Punisher: Welcome Back, Frank (Marvel)
Written by Garth Ennis, drawn by Steve Dillon
Collects Punisher #1-12
I have a confession to make, something I don’t think I’ve ever told anyone before. I actually liked Michael Golden’s weird demon-hunter version of Punisher. Whew, that feels good. At the time that that miniseries came out, I had little-to-no experience with the character beyond a few random Marvel comics, his appearances on Spider-Man: The Animated Series and maybe the Dolph Lundgren movie. In other words, I didn’t have a huge connection to the character. I also had a thing for new takes on old characters, after all that’s what got me into Superman, Batman, Green Lantern and all the main Marvel books (during Heroes Reborn).
It wasn’t built to last, of course and was soon replaced by a run on the book that is considered one of the best of all time: Garth Ennis’. This Marvel Knights series (hey, remember when that was a thing?) was actually my first introduction to both Ennis and artist Steve Dillon who had already created one of my favorites comics of all time, Preacher, though I didn’t know it at that time. (If you’re curious what I thought about Preacher, check out these three posts) It was also one of the first comics I ever read that really dove into some pretty intense, over-the-top violence.

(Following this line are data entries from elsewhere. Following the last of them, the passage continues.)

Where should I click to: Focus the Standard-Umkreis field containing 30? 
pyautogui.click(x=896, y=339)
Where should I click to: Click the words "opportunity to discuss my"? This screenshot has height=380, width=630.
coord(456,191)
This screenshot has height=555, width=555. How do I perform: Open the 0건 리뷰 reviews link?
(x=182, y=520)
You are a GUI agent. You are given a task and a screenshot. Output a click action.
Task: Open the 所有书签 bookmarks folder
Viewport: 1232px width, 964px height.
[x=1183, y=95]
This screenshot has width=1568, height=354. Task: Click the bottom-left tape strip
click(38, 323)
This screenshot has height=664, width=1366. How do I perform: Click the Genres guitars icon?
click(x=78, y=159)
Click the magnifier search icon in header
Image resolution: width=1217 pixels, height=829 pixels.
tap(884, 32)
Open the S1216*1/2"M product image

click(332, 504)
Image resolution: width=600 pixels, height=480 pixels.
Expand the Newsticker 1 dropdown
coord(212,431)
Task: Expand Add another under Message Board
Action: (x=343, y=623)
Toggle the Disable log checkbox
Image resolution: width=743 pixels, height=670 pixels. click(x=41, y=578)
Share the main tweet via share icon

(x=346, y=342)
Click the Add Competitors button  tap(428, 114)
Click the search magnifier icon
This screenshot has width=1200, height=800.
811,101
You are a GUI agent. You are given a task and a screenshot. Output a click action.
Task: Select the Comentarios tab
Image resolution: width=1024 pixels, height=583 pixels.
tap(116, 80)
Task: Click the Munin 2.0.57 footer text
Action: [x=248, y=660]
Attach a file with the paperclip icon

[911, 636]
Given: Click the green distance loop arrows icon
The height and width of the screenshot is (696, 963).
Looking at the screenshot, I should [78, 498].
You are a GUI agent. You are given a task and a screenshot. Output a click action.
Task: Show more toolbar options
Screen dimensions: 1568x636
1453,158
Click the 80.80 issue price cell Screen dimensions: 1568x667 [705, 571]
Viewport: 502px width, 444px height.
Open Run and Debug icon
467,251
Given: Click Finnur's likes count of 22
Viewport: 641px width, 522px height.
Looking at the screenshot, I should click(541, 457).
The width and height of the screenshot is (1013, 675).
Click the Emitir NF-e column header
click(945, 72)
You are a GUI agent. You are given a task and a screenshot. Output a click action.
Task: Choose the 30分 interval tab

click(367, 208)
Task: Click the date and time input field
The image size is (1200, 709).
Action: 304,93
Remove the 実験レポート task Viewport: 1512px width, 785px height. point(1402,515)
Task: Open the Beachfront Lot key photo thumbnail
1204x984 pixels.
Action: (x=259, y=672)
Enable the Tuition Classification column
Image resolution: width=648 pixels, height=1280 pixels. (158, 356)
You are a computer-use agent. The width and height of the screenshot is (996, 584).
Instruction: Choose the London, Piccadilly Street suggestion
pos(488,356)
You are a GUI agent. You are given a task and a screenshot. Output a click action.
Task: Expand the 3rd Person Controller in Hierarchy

I was actually pretty focused on violence when I got this book in from a Swap as it was shortly after the tragedy in Connecticut. I mean, who wants to read about a crazy man running around killing hundreds of people who also happen to be bad guys? Well, I picked the book up and started flipping through and landed on the intro that Ennis wrote in which he directly addressed that exact topic. As he makes the point through the entire intro, I won’t quote from it, but he essentially compares the book to a cartoon and says that no sane person would really take Frank Castle seriously. He’s nuts and so is the story, but it’s supposed to be and therein lies the entertainment value. Fiction gives us a way to explore aspects of life without actually having to experience them, it’s okay to let yourself go and jump into stories filled with characters, events and situations you would never want to actually join in on.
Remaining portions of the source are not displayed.